The Fund has had low exposure to listed property assets over the last 12 months, but the limited exposure nevertheless detracted from performance. The positioning was based on valuations with the subsequent weakness in the listed property sector during the year, in particular during the second quarter, giving us the opportunity to take advantage with selective buying opportunities. However, the allocations remain selective and limited with consideration to the continued weakness in the sector. The listed property sector is quite attractively price even when taking into consideration that the fundamental outlook for the sector looks weak.

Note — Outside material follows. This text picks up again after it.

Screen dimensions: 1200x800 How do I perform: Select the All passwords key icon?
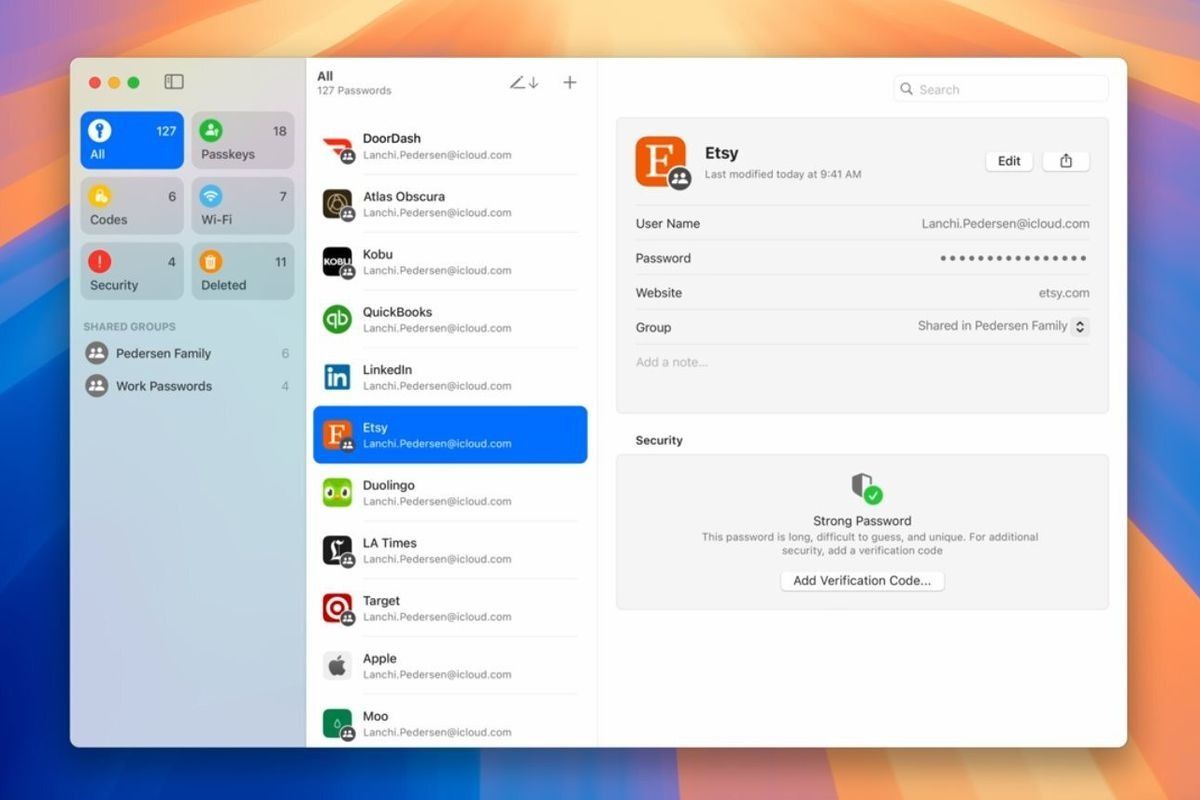point(102,131)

The investment case for the Fund remains a compelling one: the orientation of the Fund towards quality assets in an environment where local fixed-interest assets are offering attractive income-generating returns and good value at current levels. This rings even more true when remembering that we are still in a low return environment globally and yields on developed market bonds are still at ultra-low levels. The Fund is also a good alternative when considering that return expectations should likely be moderated for risky asset classes where valuations remain onthe higher end and the outlook has deteriorated. Economic growth expectations should be moderated and this would also weigh on risk assets as weaker earnings should be expected to follow suit. Lastly, the US Fed is still on a path of policy tightening, which makes US cash look more attractive but also brings with it the potential to impact valuations more generally. All of this suggest that the Sanlam Namibia Active Income Fund is an attractive income solution, especially in the current global environment.
  • Fund focus and objective  
Fund Objective
The Sanlam Namibia Active Fund's objective is to provide a high level of income and to maximise returns over the medium to long term.
The fund is actively managed and invests across the income-yielding universe, including fixed-interest securities, corporate and government bonds, preference shares, money-market instruments and listed property.
Investors in this fund accept the aggressive performance objectives that go hand in hand with higher volatility and higher risk characteristics.
Why Choose This Fund?
- Actively and aggressively managed.
- Widely diversified - invest across all income-yielding asset classes.
- Can invest through the entire duration and credit spectrum.
- Specialist and experienced investment team implements high conviction investment views.
- Performance fees align the fund and client objectives in terms of performance objectives and orientation.
Additional Fund Information
- The fund manager may borrow up to 10% of the market value of the portfolio to bridge insufficient liquidity.
- The fund may also be available via certain LISPS (Linked Investment Services Providers), who levy their own fees.